• TEXTO PROPORCIONADO:
Fincherismos (I)
Este año ha quedado claro que David Fincher quiere su Óscar, y lo quiere ahora, y está empeñado en hacer esa película que quiere la Academia, o que la Academia cree que debe querer. Sin embargo, también hemos confirmado algo que ya sabíamos: la Academia, salvo excepciones, suele preferir la película apreciable pero intrascendente, simpática pero sin rematar, exótica en apariencia pero trillada y previsible en su esencia, a las que dentro de una década recordaremos que dio este año y que suelen competir en la gala en un segundo y hasta tercer plano. Hay mil ejemplos: todos recordamos que las obras maestras de los noventa, los Goodfellas, JFK, Drácula, Pulp Fiction, 12 Monos, Se7en, Magnolia, estuvieron nominadas muy por detrás de otras películas que por lo general no han perdurado de la misma forma, o no han perdurado en absoluto. Es el ejemplo de Brokeback Mountain, que dentro de 15 años será claro que sí aquella película de vaqueros manfloritas con Heath Ledger qué bueno que era ese chico qué pena más grande menos mal que le dieron el Óscar a tiempo, mientras que de la que ganó no se va a acordar ni Paul Haggis, porque era todas esas cosas que he dicho más arriba. De la misma manera que ahora celebramos –es un decir– el décimo aniversario de una de las mejores cosechas de los últimos tiempos, la de 1999, recordando mucho más Matrix, El Sexto Sentido y Fight Club que cualquiera de las que ganaron, si es que se acuerdan de lo que pasaba en American Beauty más allá de Kevin Spacey pajeándose en la ducha.
Y no es que El Curioso Caso de Benjamin Button sea Historia del Cine. Tiene varios handicaps serios, empezando por lo más evidente: que es un remake guionístico de una película que precisamente es una excepción a lo que digo y sí ganó el Óscar de ese año a la Mejor Película. Pero si hay algo por lo que me interesa su director –y me interesa por unos doscientos motivos – es que con cada una de sus películas logra atrapar esa magia que es el Tiempo. El tiempo absoluto, el tiempo cósmico. Ese ingrediente misterioso que hace que una obra perdure por encima de las demás, el maná que hace que la primera Matrix parezca más reciente que sus secuelas, o que Fight Club pudiera dar el pego perfectamente como un estreno de la semana que viene, y de dentro de cinco años. Fincher es el Benjamin Button de los cineastas.

• INSTRUCCIÓN ESCRITA 1:
Cuenta, por favor, cuántas líneas de los registros de abajo contienen la cadena "pixels" y da solo el número.

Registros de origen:
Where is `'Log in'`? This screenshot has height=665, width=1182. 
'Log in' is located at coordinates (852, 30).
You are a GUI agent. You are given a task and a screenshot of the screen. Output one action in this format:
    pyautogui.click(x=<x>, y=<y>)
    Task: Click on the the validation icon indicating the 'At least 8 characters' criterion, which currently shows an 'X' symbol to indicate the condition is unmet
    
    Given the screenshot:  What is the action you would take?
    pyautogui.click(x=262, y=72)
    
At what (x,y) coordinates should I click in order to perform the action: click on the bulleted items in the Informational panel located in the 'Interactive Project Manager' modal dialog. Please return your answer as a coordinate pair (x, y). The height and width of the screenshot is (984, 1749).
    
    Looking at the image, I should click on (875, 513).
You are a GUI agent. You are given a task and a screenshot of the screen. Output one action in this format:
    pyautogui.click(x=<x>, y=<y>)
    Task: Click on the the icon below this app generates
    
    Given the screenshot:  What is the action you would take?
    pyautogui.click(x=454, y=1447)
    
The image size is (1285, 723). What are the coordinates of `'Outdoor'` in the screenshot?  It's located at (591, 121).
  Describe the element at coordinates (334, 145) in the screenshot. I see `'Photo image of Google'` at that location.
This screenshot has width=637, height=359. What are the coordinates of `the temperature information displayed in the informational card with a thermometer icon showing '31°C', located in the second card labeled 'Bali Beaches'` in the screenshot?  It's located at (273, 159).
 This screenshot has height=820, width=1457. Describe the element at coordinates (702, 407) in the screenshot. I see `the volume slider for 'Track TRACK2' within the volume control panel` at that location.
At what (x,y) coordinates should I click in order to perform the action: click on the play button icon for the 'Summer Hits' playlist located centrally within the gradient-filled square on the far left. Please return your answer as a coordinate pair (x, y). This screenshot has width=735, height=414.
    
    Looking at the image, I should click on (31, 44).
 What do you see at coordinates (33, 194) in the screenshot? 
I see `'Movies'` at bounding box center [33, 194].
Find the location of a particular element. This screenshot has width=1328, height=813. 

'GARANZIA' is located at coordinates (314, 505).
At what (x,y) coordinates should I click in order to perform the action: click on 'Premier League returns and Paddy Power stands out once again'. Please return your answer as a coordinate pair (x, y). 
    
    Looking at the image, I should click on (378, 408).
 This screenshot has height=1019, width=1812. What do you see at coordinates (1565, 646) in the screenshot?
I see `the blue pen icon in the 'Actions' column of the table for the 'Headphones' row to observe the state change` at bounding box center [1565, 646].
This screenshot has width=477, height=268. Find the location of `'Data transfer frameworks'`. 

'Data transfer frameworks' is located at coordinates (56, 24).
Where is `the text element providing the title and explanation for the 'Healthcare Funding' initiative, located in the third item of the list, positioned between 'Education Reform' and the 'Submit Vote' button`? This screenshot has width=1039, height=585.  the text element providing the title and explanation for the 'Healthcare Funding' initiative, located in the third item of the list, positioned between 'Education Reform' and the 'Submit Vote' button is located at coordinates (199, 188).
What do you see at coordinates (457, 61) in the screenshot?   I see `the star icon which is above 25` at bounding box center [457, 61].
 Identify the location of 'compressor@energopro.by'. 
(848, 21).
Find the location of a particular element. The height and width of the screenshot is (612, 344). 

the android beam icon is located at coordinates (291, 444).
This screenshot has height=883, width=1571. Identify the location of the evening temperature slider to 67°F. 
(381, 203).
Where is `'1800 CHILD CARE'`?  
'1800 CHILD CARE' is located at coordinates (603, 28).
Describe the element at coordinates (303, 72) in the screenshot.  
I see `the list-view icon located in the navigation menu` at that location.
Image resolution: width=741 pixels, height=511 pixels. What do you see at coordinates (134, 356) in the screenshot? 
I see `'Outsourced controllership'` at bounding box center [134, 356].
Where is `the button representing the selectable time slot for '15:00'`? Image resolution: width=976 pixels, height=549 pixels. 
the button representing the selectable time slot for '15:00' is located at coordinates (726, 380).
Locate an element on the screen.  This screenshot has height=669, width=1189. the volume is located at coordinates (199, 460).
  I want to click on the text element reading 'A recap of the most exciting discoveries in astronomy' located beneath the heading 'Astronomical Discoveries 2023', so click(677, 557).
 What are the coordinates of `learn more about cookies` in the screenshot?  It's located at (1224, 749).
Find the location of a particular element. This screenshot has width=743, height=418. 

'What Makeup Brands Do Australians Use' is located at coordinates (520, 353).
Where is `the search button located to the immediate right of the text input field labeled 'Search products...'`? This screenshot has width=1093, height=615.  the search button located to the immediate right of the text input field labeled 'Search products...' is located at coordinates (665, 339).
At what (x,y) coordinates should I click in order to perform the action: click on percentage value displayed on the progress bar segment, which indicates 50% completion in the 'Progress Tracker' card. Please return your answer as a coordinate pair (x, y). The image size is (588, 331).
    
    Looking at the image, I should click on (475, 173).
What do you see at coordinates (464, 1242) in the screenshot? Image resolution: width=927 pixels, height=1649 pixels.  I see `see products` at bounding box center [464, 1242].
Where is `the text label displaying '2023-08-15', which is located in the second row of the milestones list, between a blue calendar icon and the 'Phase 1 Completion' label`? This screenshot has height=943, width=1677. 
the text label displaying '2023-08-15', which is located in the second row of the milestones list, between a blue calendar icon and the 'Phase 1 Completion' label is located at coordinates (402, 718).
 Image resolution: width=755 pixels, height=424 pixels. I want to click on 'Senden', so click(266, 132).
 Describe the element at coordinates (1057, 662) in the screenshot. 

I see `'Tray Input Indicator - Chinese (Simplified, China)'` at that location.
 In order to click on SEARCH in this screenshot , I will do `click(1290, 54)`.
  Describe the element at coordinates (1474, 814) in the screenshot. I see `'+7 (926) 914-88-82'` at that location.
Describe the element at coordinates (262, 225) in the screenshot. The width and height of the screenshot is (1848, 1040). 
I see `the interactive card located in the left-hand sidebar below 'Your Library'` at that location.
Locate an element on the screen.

• INSTRUCCIÓN ESCRITA 2:
Responde estas preguntas con datos del texto sobre Fincher:
(a) ¿Qué año se menciona como una de las mejores cosechas de los últimos tiempos?
(b) ¿Qué película de Fincher se describe como un remake guionístico de otra que ganó el Óscar a la Mejor Película?
(c) ¿Con quién compara el autor a Fincher en la última frase?

• RESPUESTA COMPLETA 1:
4

• RESPUESTA COMPLETA 2:
(a) 1999.
(b) El Curioso Caso de Benjamin Button.
(c) Con Benjamin Button: lo llama «el Benjamin Button de los cineastas».